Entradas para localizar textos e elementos

□ □ □ □ □

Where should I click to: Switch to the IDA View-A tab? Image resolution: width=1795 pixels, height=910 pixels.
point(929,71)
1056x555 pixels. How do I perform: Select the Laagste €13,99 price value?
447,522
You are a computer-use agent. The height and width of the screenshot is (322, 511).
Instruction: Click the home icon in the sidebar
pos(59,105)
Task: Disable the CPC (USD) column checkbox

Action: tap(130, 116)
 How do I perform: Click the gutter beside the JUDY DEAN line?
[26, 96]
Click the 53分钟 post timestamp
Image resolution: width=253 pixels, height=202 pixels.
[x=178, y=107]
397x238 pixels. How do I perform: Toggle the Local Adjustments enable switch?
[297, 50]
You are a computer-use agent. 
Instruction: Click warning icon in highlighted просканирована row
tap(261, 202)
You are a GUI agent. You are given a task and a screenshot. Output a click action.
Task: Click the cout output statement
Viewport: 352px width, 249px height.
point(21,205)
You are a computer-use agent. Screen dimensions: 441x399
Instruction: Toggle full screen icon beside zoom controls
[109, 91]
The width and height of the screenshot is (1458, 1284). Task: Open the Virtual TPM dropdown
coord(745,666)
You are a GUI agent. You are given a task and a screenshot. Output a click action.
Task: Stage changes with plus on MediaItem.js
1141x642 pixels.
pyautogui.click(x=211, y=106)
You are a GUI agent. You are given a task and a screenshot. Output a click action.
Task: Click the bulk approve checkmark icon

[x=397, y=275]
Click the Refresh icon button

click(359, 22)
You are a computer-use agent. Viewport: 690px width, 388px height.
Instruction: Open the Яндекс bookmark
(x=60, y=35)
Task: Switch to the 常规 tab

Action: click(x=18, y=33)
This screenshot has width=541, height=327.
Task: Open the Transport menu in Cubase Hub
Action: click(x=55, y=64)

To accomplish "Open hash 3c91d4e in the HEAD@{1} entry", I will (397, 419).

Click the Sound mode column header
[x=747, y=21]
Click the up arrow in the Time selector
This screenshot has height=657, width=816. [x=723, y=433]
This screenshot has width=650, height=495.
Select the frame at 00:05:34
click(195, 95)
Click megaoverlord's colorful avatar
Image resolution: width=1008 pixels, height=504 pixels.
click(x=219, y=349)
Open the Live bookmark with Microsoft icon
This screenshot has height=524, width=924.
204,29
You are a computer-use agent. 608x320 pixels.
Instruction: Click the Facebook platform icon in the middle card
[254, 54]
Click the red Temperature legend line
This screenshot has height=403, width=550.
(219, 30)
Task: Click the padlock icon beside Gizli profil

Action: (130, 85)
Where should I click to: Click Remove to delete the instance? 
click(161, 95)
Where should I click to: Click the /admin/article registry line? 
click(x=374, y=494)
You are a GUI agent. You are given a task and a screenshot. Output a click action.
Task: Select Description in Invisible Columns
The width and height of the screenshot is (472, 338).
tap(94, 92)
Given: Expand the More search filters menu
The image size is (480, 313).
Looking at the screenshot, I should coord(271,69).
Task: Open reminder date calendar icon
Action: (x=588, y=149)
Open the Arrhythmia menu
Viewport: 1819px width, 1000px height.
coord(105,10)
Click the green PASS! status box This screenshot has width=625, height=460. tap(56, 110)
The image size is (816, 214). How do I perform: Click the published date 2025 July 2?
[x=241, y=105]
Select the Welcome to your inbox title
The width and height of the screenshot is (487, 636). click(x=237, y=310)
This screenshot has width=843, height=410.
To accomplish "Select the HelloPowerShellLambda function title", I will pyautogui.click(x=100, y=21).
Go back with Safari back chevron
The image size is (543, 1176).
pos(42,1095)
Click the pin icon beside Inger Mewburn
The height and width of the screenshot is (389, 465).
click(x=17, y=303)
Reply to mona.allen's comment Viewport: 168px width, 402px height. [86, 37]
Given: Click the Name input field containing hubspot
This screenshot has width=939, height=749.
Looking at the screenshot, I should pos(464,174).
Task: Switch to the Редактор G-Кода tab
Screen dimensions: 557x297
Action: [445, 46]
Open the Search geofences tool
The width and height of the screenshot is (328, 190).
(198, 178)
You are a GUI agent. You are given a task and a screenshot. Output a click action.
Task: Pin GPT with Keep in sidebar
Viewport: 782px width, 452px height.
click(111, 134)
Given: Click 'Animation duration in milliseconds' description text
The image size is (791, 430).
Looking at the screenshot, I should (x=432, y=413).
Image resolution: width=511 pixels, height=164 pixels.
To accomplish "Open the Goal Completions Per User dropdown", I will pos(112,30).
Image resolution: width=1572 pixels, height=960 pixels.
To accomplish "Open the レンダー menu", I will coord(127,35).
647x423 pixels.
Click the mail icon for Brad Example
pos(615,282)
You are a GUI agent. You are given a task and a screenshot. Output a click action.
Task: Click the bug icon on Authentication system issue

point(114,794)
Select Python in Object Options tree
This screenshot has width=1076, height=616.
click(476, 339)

□ □ □ □ □

Por favor, informe quantas linhas acima contêm a palavra "Where". Responda só com o número.

3